| Set problem |
In the biodiesel comments, copy out the passage from "12 Nov 2007" up to and including "the environment more.".

| Text to read |
— START —
28 Jul 2006 @ 19:18 by silver47 : Sustainable Biodiesel
I am very much behind this movement towards sustainable biodiesels. It can use recycled cooking oils with little processing; which currently only go to making soap and glycerine. Even if this doesn't turn out to be feasible on a large scale, it could go a long ways to reducing the use of petroleum in a farm setting, allowing farmers to reduce thier cost of producing food crops and the accompanying pollution that comes from burning petroleum. Imagine, pouring a bottle of a cheap cooking oil into your tank, or even filtering that which you've already used.  

7 Aug 2006 @ 06:51 by jeremy s. @ : bio diesel energy output
I actually just read an article about how bio-diesel is an energy generator. The report could be wrong but it claims that "If soybean is grown as a rotation crop with corn using state of the art farm practices as much as four times the energy input can be realized from the various products" You can check it out at this website.


I don't think it is a long term solution, but I believe it is a short term solution to help ween America off of foreign oil and start a long term change to a more environmentally friendly fuel solution.  

12 Nov 2007 @ 08:16 by Wil @ : Bio-diesel genertates more pollution
has anyone done the actual chemical calculation behind it? I did a little while back and realised, that weight for weight, oil is LESS POLLUTING than bio-diesel. in the long term, we are going to harm the environment more.
— END —
| Rows |
— START —
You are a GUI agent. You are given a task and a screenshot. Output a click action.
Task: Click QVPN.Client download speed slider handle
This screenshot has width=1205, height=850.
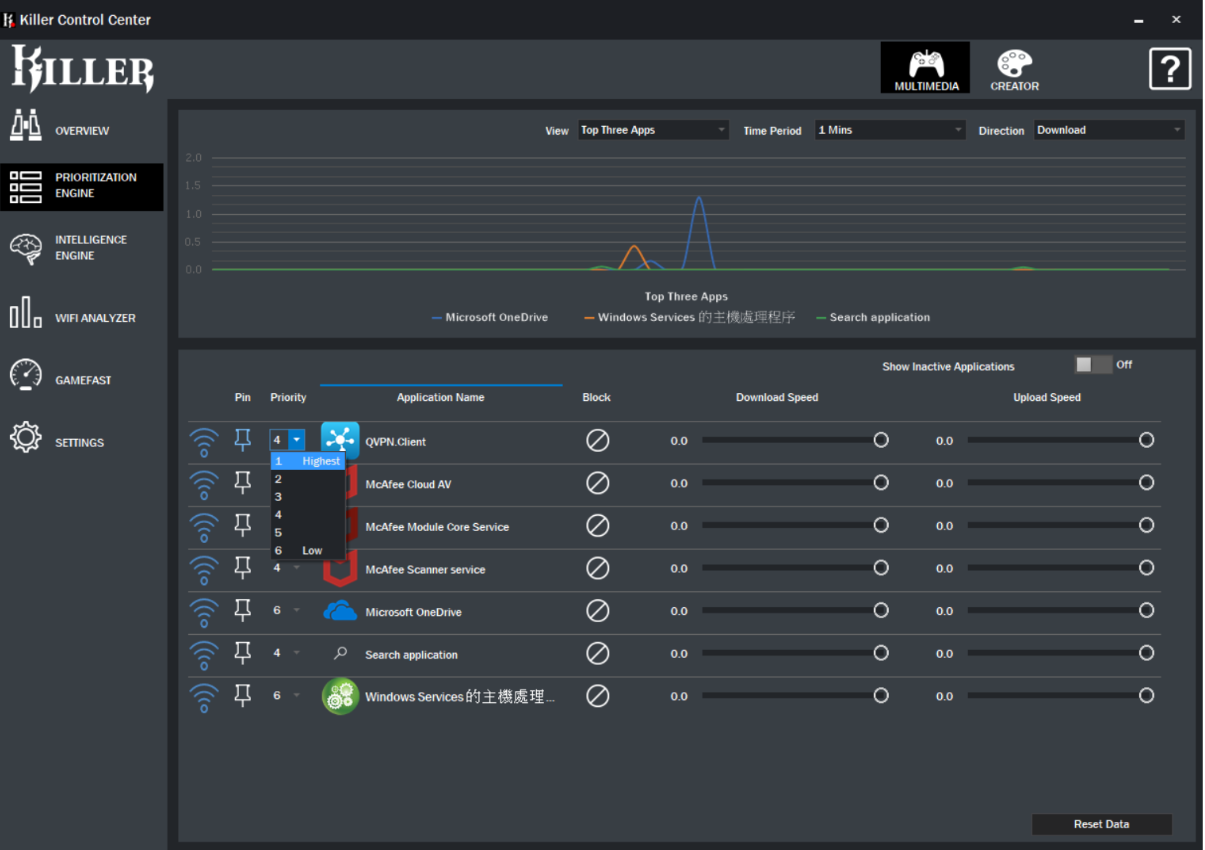881,440
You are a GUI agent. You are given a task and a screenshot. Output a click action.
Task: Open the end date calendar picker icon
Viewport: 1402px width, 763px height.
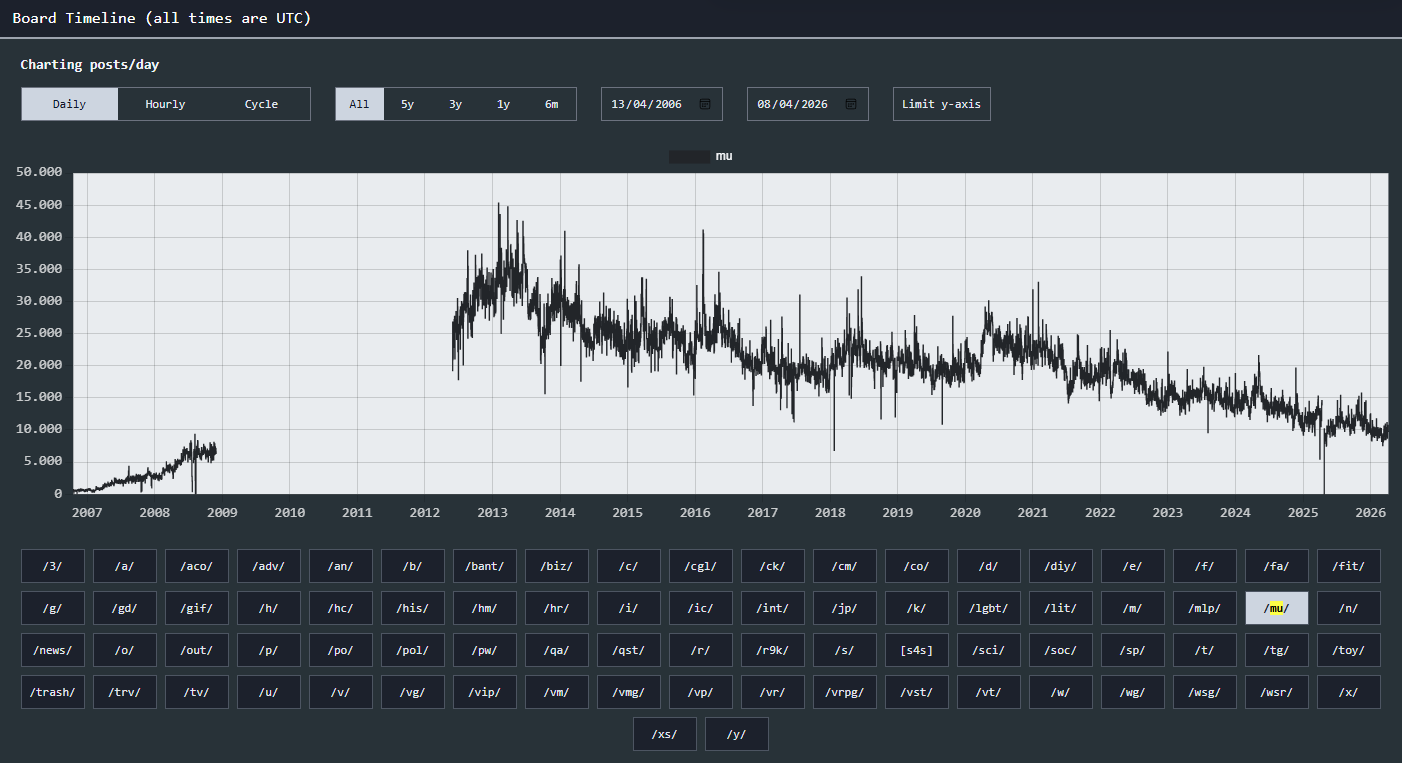(851, 104)
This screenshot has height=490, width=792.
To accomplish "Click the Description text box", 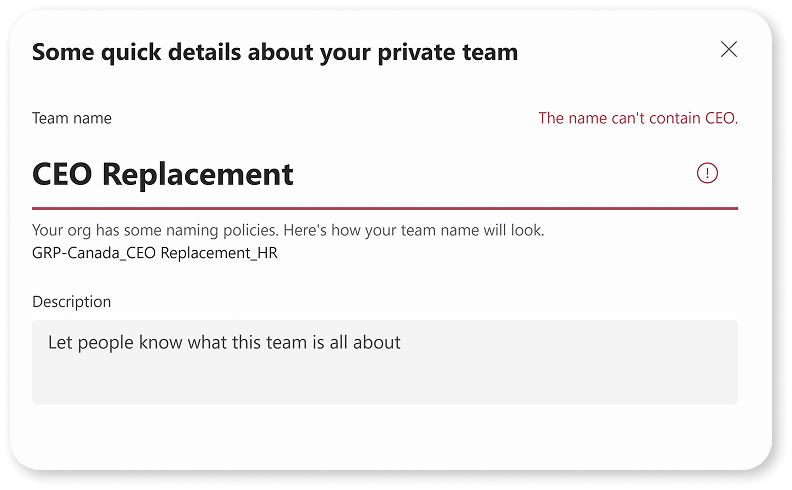I will pos(385,362).
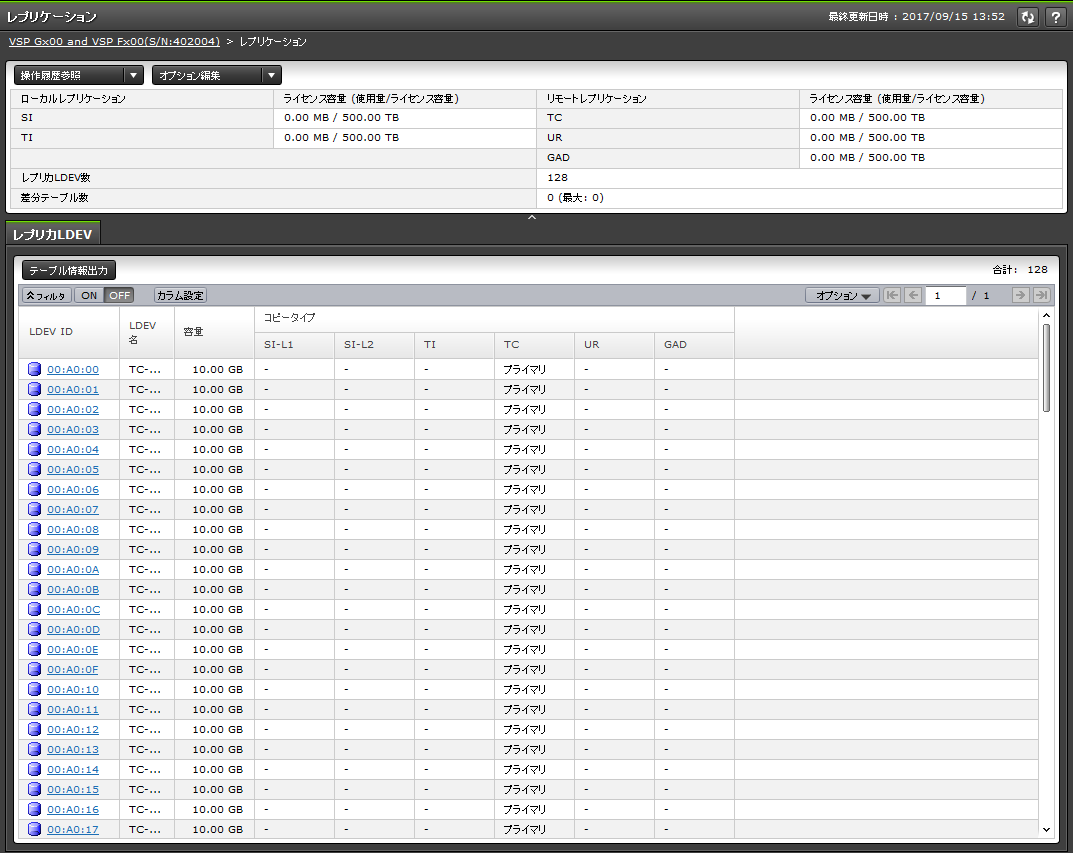Viewport: 1073px width, 853px height.
Task: Turn the filter OFF
Action: (x=120, y=295)
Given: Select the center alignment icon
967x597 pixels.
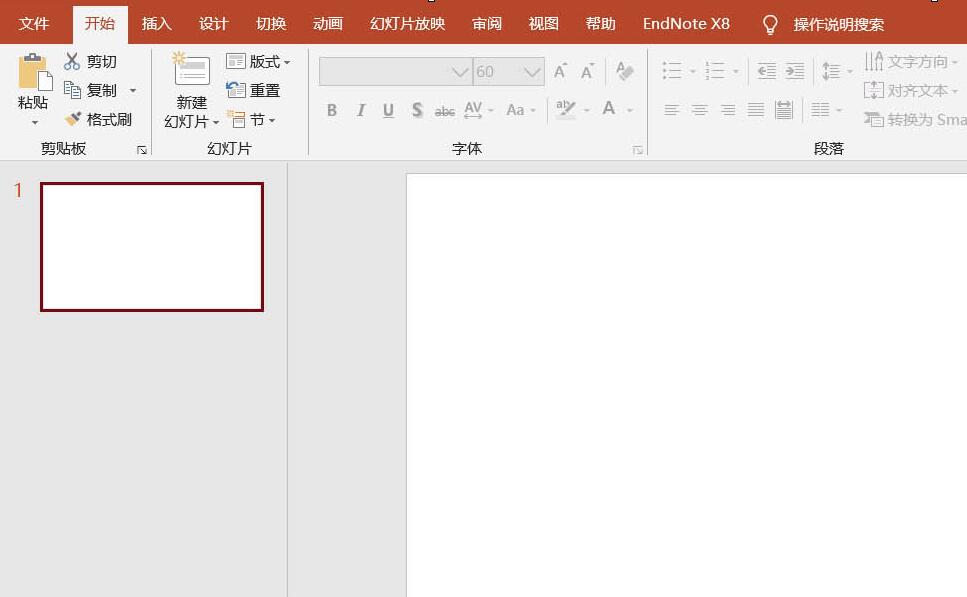Looking at the screenshot, I should click(698, 111).
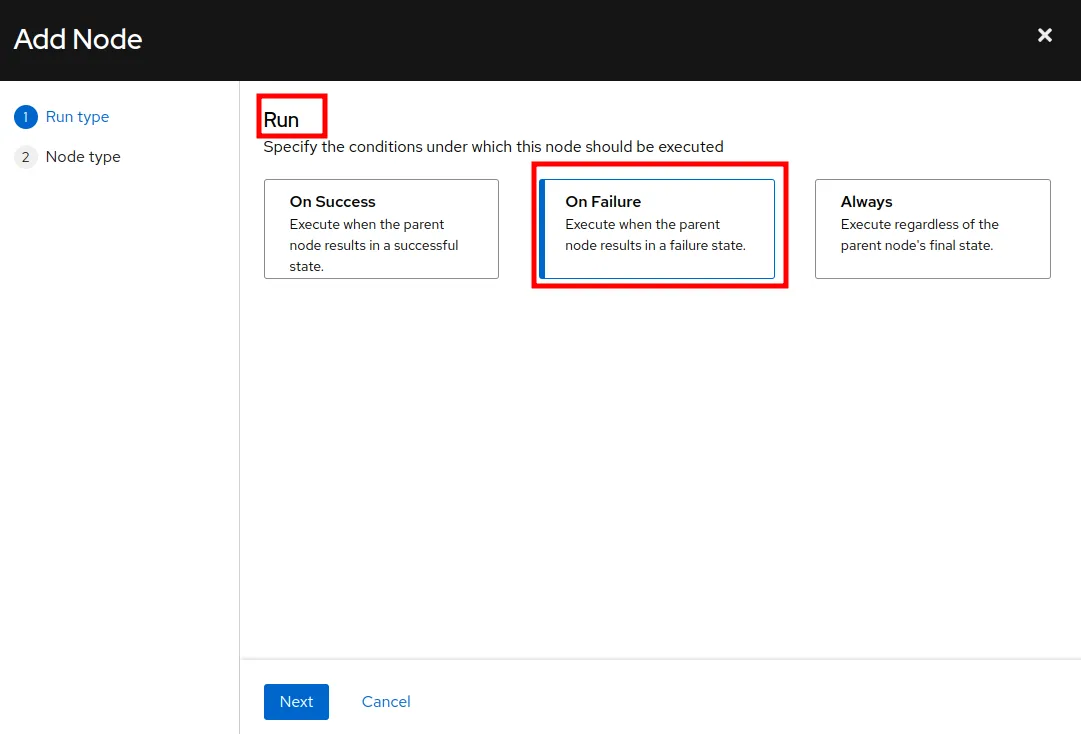Image resolution: width=1081 pixels, height=734 pixels.
Task: Select the Always run condition card
Action: click(932, 229)
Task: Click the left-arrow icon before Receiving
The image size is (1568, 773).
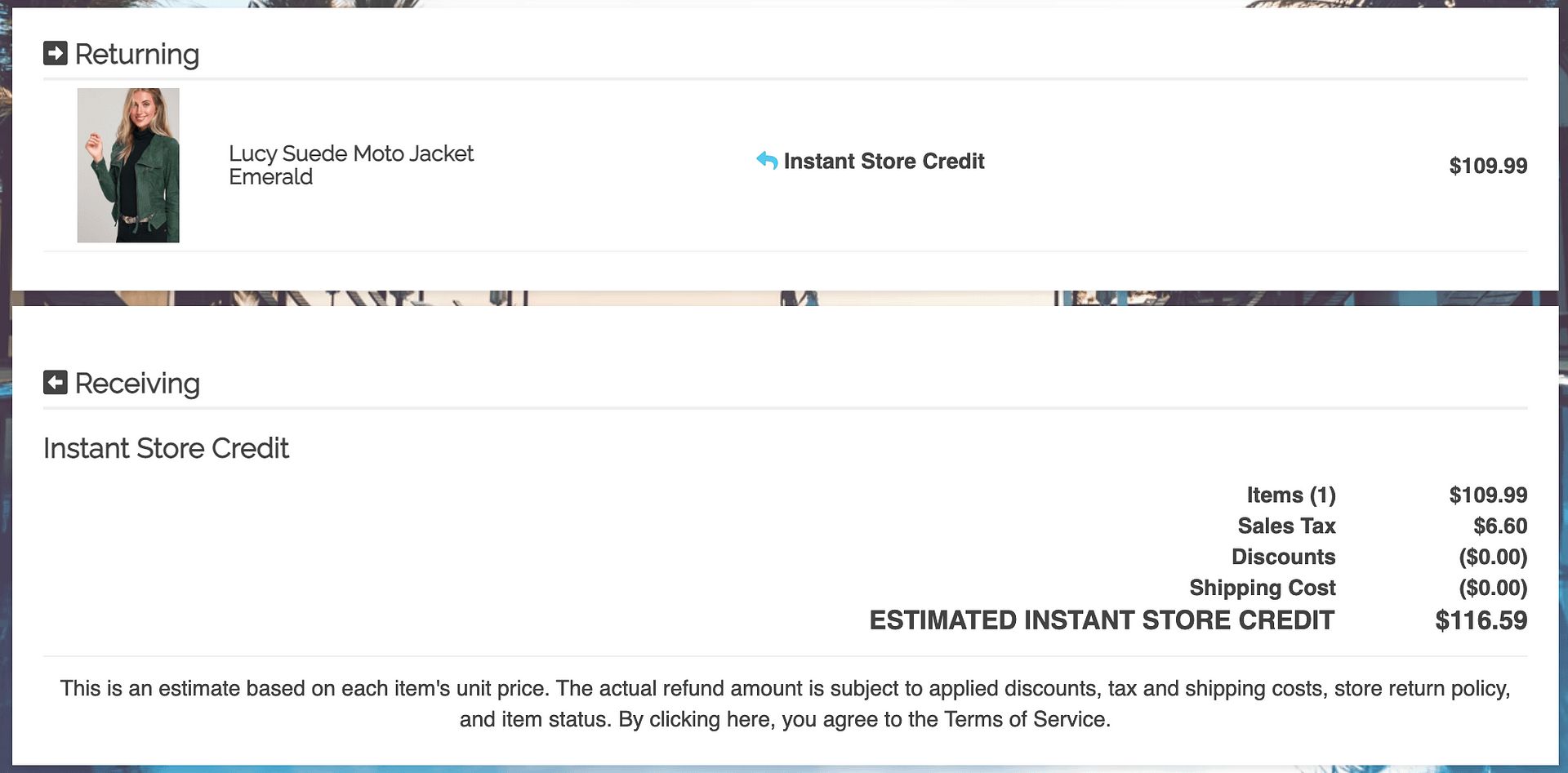Action: pyautogui.click(x=56, y=382)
— END —
| Task result |
12 Nov 2007 @ 08:16 by Wil @ : Bio-diesel genertates more pollution
has anyone done the actual chemical calculation behind it? I did a little while back and realised, that weight for weight, oil is LESS POLLUTING than bio-diesel. in the long term, we are going to harm the environment more.